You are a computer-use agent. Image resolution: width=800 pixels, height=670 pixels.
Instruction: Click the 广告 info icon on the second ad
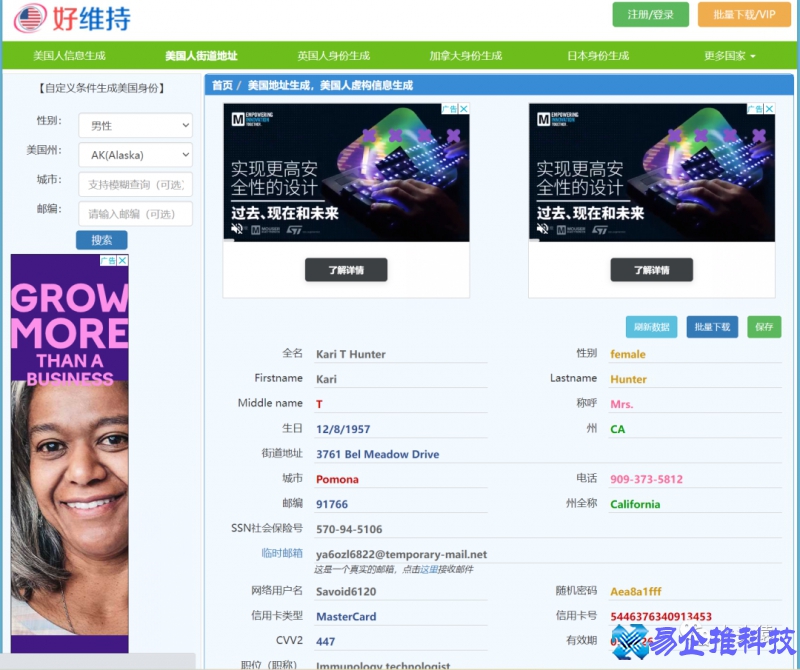click(x=757, y=107)
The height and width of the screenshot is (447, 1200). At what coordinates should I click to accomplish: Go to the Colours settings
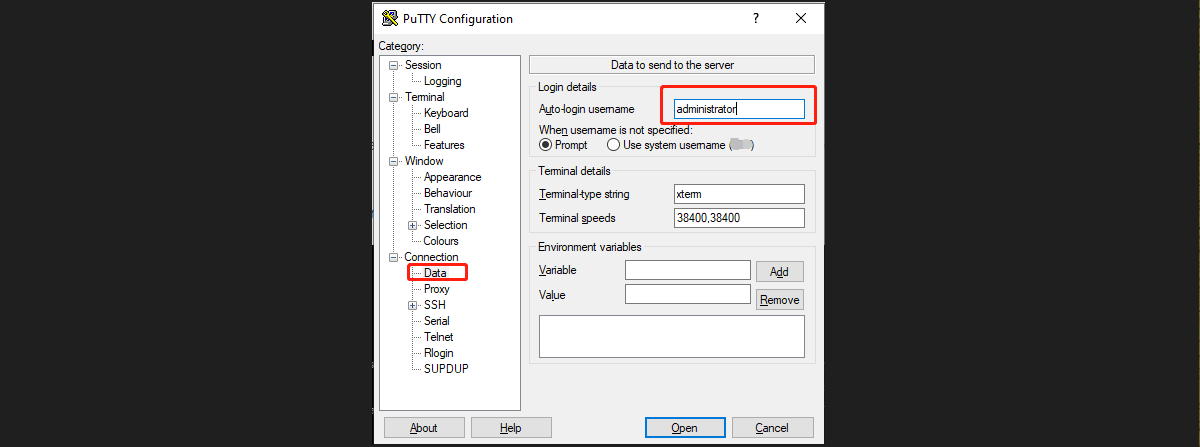(441, 241)
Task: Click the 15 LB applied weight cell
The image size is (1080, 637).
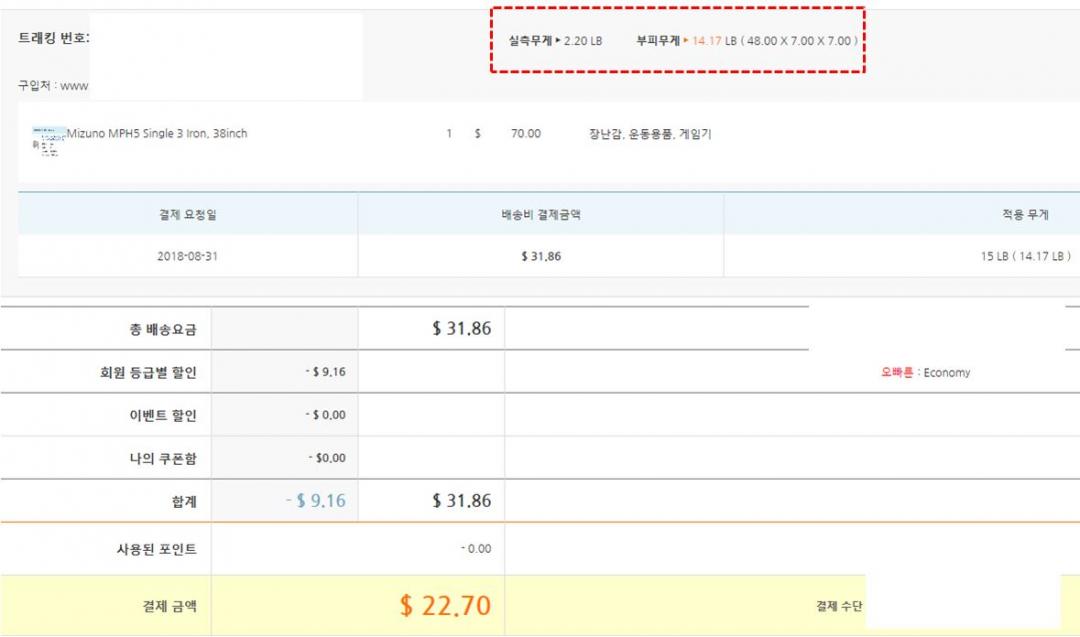Action: coord(1025,256)
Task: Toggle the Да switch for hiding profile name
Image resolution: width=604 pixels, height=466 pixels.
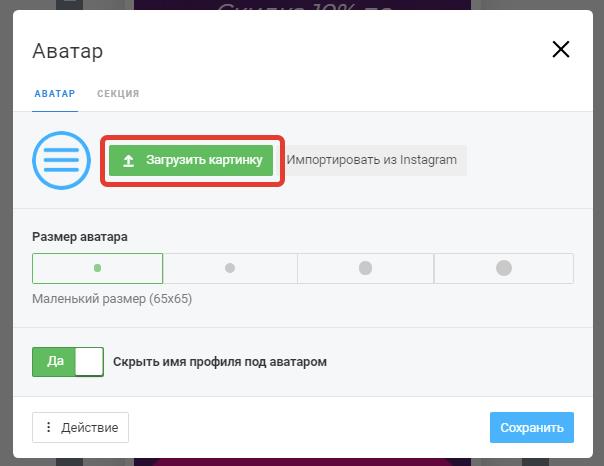Action: click(68, 362)
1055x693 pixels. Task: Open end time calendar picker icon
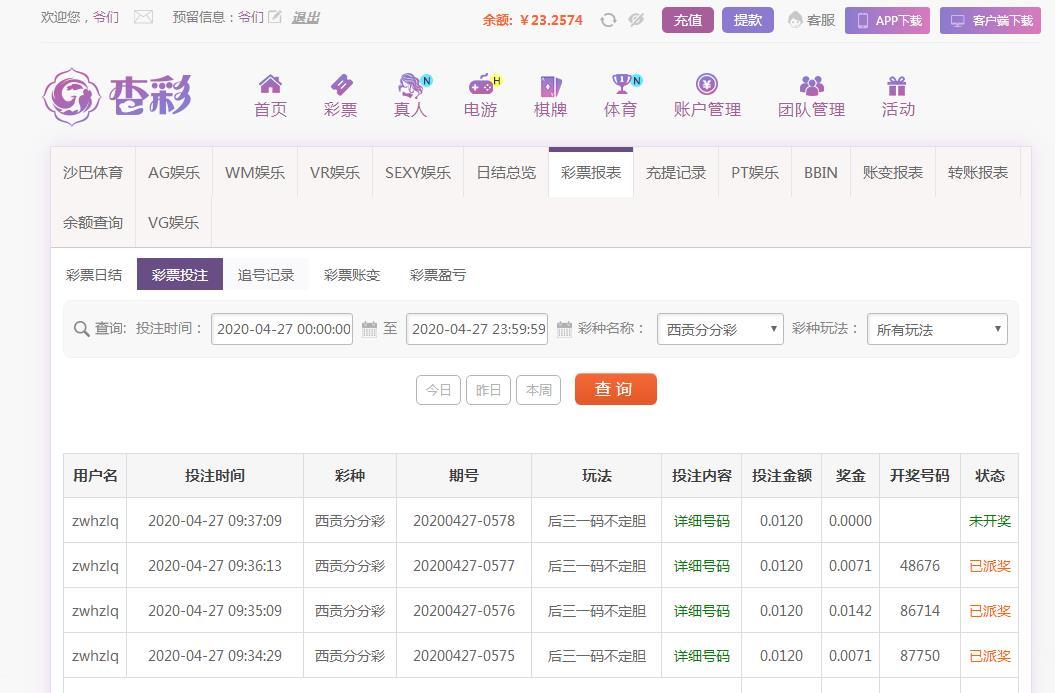(564, 329)
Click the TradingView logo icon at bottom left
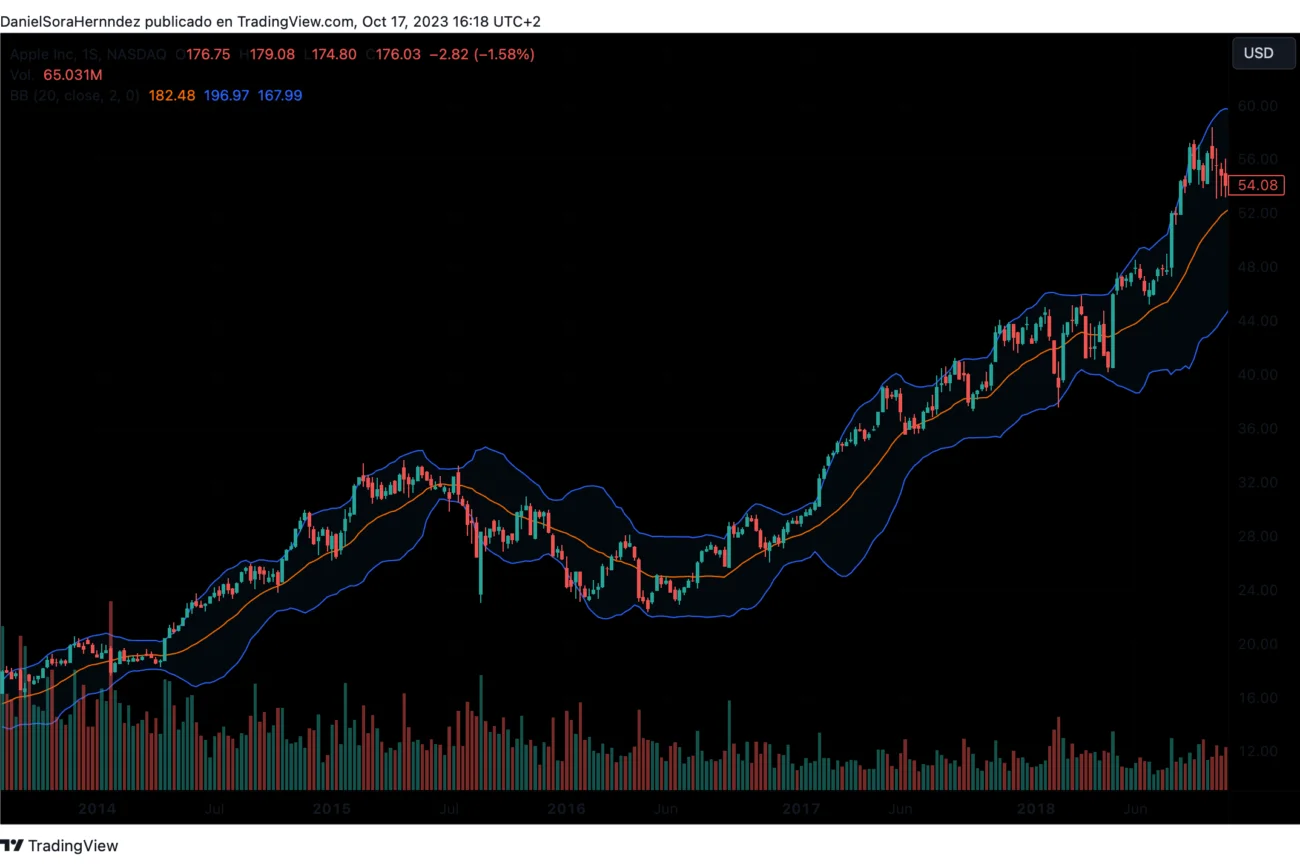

──────────

- _TO BE DONE_:
Copy the lines beginning at the one containing "Task: Click the 15 LB applied weight cell" and continuing through the end of the rows, both ends included. Omit the pictures from your copy.

- _THE COMPLETED TASK_:
Task: Click the 15 LB applied weight cell
The image size is (1080, 637).
Action: coord(1025,256)
Task: Toggle the Да switch for hiding profile name
Image resolution: width=604 pixels, height=466 pixels.
Action: click(68, 362)
1055x693 pixels. Task: Open end time calendar picker icon
(564, 329)
Click the TradingView logo icon at bottom left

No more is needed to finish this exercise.